Record of Moves as a Data Integrity Check

The only way I can think of to do this is saving a record of every move and rerunning it on the tournament server to make sure it reaches the same result that the rest of the saved game details. But there are two problems with that.

Is Version Conversion Cheating?

Firstly, it's going to mark version-converted games as having been edited. That means any shared high-score list is going to ignore games that were finished on a different version than the one on which they were started. That's sad, but probably okay; free version conversion is probably abusable, and it's understandable as part of any tournament rules.

How About Infinite Savescumming?

But second, if that section is readable and editable, it enables people to "rewind time" arbitrarily by playing the move sequence from a savefile into the game again, up to a selected past point. This enables easy, arbitrary savescumming to any point in the game's history. And that means enabling players to cheat almost as arbitrarily as accepting a game resulting from an edited savefile.

A Possible Workaround Involving Encryption

In order to avoid this, it would be necessary to encrypt the section of savefile that stores every move, using an asymmetric cipher. The game has to have access to the encryption key, but the decryption key can remain secret - if, as in a conventional savefile without a move sequence, the game does not ever need to decrypt the move sequence. So someone having a tournament would create a key pair, save the decryption key on the tournament server, and distribute the encryption key with the tournament savefile. When people sent in their savefiles, the tournament server would decrypt the moves section and replay it on the local copy of the game.

You can't really stop cheating. You can only make it hard.

That said? The record of keystrokes entered into the game can be recorded by the operating system, so it isn't really a secret and can't really be protected by encryption. You can't prevent cheating, really; you can only make it harder.
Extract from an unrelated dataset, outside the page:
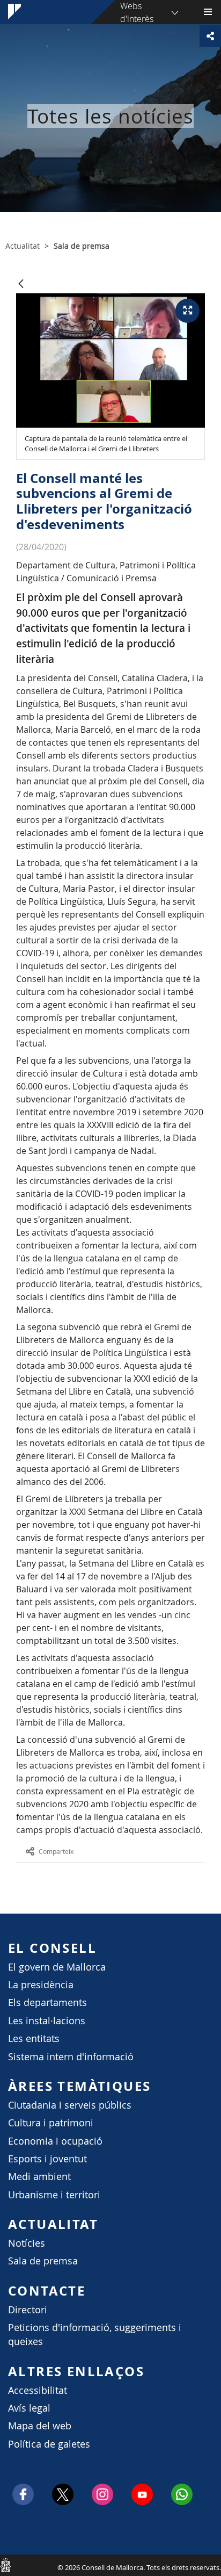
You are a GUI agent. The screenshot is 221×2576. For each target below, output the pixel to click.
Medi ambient (39, 2176)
You have to make a decision about how much of your time and effort it's worth and whether it's worth anything at all to your users.


Replaying Saved Games

If you're saving a record of each move and your game can handle replaying games for verification anyway, then by all means make saved games watchable on screen. It should be possible to use the savefile to observe/replay a saved game.  For starters, it's a cool screensaver.  Second, careful observation of your past actions and their consequences allows another mode of learning from your mistakes.  Third, it should allow people to watch and possibly learn from each other's playing styles if they exchange savefiles. Fourth, it allows the developer to watch what actually happened when he gets a bug report.

Players should be able to learn from high-scoring games

Players should be able to retrieve the savefile associated with any entry on the highscores page.  The highscores page itself, or "hall of fame", would just be a particular way for the game to display the contents of a directory in which high-scoring savefiles are kept.